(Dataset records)

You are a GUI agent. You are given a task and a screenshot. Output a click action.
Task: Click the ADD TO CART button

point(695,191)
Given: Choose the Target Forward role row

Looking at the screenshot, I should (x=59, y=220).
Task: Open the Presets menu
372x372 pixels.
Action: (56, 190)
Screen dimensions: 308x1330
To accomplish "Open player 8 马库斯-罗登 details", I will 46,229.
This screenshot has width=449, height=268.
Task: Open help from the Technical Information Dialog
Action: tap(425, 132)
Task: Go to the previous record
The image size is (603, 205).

Goal of the exercise: Reproduce the preceding records exactly and completely.

Solved problem:
You are a GUI agent. You are given a task and a screenshot. Output a click action.
Task: Click the ADD TO CART button

point(695,191)
Given: Choose the Target Forward role row

Looking at the screenshot, I should (x=59, y=220).
Task: Open the Presets menu
372x372 pixels.
Action: (56, 190)
Screen dimensions: 308x1330
To accomplish "Open player 8 马库斯-罗登 details", I will 46,229.
This screenshot has width=449, height=268.
Task: Open help from the Technical Information Dialog
Action: tap(425, 132)
Task: Go to the previous record
The image size is (603, 205).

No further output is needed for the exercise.